GIVEN REQUEST A.
Copy the SRE network lab plan below word for word, in full.

SOURCE DOCUMENT.
%%
What we are going to create next
We will create a small enterprise-style network from your existing lab.
Current lab
You already have:
- Network A
- Network B
- Router between them
Next lab
We will add these ideas:
- Service separation
- Monitoring
- Controlled access
- Failure testing
- Basic reliability thinking
That is closer to SRE work.
Why this helps for SRE
An SRE does not only ask:
“Can these two PCs ping?”
An SRE asks:
- Is the service reachable?
- Who should be allowed to access it?
- How do I know when it fails?
- What happens if one link goes down?
- How do I reduce blast radius?
- How do I isolate problems quickly?
So your next lab should teach that mindset.
New lab goal
We will convert your current topology into this:
- Left subnet = Clients / Users
- Right subnet = Services / Servers
- Router = traffic path between them
- One PC on right side becomes Application Server
- One PC on left or right side becomes Monitoring Node
- Add ACL to control access
- Test failure scenarios
Final design
Use your same 2-subnet lab, but rename the purpose.
Subnet 1
192.168.1.0/24
Role:
- Users
- Clients
- Engineers’ laptops
Subnet 2
192.168.2.0/24
Role:
- App server
- Monitoring target
- Internal services
Router interfaces
G0/0 → 192.168.1.1
G0/1 → 192.168.2.1
This matches the structure of your current lab, which already uses two routed networks.
%%
PROVIDED INFORMATION.
%%
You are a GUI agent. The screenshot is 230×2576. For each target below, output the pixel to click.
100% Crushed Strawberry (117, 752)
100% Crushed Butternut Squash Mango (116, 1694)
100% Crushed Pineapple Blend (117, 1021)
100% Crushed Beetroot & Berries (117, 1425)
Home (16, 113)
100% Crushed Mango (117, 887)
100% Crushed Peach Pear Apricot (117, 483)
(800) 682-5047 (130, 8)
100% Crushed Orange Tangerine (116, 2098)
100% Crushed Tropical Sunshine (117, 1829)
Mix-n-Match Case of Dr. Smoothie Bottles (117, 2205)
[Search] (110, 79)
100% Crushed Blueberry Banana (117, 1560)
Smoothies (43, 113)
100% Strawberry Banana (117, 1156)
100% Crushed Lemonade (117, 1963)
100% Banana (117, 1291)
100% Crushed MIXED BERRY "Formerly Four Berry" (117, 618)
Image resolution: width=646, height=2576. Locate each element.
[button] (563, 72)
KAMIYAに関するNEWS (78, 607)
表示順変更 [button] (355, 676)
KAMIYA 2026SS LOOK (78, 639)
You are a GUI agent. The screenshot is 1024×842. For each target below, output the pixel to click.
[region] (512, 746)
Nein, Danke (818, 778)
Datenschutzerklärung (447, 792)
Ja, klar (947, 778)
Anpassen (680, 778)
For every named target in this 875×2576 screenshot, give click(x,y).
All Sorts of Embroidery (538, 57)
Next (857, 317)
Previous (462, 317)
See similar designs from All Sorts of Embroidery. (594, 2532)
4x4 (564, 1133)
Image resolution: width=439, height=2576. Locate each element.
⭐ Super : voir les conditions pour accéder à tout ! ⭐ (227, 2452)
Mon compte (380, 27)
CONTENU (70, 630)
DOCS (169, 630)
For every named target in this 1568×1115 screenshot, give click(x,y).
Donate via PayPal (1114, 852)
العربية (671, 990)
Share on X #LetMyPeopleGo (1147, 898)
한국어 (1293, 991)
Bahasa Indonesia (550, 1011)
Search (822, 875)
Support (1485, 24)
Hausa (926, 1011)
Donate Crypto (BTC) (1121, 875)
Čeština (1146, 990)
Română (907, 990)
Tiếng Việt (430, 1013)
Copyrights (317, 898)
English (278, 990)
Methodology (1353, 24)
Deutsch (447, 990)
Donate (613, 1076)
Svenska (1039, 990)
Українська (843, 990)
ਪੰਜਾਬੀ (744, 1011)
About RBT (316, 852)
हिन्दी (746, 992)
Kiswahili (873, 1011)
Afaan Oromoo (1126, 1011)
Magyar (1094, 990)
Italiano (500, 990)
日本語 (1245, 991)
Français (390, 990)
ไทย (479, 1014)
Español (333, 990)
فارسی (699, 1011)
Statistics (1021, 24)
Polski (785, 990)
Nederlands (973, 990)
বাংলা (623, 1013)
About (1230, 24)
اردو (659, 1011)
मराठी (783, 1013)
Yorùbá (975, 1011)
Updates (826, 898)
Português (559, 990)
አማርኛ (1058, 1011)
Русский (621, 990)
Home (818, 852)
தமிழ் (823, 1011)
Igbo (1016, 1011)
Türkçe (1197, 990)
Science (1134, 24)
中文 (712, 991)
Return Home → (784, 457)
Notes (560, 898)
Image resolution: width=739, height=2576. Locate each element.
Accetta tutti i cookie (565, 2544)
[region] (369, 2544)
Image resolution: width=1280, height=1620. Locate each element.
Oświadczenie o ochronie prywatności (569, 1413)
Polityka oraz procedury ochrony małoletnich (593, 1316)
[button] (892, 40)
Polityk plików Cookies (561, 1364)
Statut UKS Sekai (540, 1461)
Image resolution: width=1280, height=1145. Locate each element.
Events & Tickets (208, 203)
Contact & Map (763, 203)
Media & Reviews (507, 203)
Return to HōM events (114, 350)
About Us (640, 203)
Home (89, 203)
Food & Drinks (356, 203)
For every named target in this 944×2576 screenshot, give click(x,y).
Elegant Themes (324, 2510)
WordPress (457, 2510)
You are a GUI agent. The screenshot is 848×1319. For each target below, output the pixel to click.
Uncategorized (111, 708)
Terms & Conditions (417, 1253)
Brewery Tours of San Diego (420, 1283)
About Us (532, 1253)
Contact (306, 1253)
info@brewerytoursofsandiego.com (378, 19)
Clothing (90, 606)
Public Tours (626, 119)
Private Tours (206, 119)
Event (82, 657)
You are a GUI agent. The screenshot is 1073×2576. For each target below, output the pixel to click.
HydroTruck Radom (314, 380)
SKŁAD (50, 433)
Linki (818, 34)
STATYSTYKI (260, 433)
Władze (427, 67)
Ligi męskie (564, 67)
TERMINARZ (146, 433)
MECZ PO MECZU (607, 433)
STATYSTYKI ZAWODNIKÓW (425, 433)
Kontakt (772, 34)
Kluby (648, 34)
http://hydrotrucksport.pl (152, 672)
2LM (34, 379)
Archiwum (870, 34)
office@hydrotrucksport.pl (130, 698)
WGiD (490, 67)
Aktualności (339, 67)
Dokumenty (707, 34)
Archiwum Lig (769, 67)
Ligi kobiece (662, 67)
%%
GIVEN REQUEST B.
In the records, take the part that opens with the first line and closes with the line containing "Datenschutzerklärung (447, 792)". Output only that part, with "Crushed" changed to "Pressed" throughout and everything else kept the same.

COMPLETE ANSWER A.
What we are going to create next
We will create a small enterprise-style network from your existing lab.
Current lab
You already have:
- Network A
- Network B
- Router between them
Next lab
We will add these ideas:
- Service separation
- Monitoring
- Controlled access
- Failure testing
- Basic reliability thinking
That is closer to SRE work.
Why this helps for SRE
An SRE does not only ask:
“Can these two PCs ping?”
An SRE asks:
- Is the service reachable?
- Who should be allowed to access it?
- How do I know when it fails?
- What happens if one link goes down?
- How do I reduce blast radius?
- How do I isolate problems quickly?
So your next lab should teach that mindset.
New lab goal
We will convert your current topology into this:
- Left subnet = Clients / Users
- Right subnet = Services / Servers
- Router = traffic path between them
- One PC on right side becomes Application Server
- One PC on left or right side becomes Monitoring Node
- Add ACL to control access
- Test failure scenarios
Final design
Use your same 2-subnet lab, but rename the purpose.
Subnet 1
192.168.1.0/24
Role:
- Users
- Clients
- Engineers’ laptops
Subnet 2
192.168.2.0/24
Role:
- App server
- Monitoring target
- Internal services
Router interfaces
G0/0 → 192.168.1.1
G0/1 → 192.168.2.1
This matches the structure of your current lab, which already uses two routed networks.

COMPLETE ANSWER B.
You are a GUI agent. The screenshot is 230×2576. For each target below, output the pixel to click.
100% Pressed Strawberry (117, 752)
100% Pressed Butternut Squash Mango (116, 1694)
100% Pressed Pineapple Blend (117, 1021)
100% Pressed Beetroot & Berries (117, 1425)
Home (16, 113)
100% Pressed Mango (117, 887)
100% Pressed Peach Pear Apricot (117, 483)
(800) 682-5047 (130, 8)
100% Pressed Orange Tangerine (116, 2098)
100% Pressed Tropical Sunshine (117, 1829)
Mix-n-Match Case of Dr. Smoothie Bottles (117, 2205)
[Search] (110, 79)
100% Pressed Blueberry Banana (117, 1560)
Smoothies (43, 113)
100% Strawberry Banana (117, 1156)
100% Pressed Lemonade (117, 1963)
100% Banana (117, 1291)
100% Pressed MIXED BERRY "Formerly Four Berry" (117, 618)
Image resolution: width=646, height=2576. Locate each element.
[button] (563, 72)
KAMIYAに関するNEWS (78, 607)
表示順変更 [button] (355, 676)
KAMIYA 2026SS LOOK (78, 639)
You are a GUI agent. The screenshot is 1024×842. For each target below, output the pixel to click.
[region] (512, 746)
Nein, Danke (818, 778)
Datenschutzerklärung (447, 792)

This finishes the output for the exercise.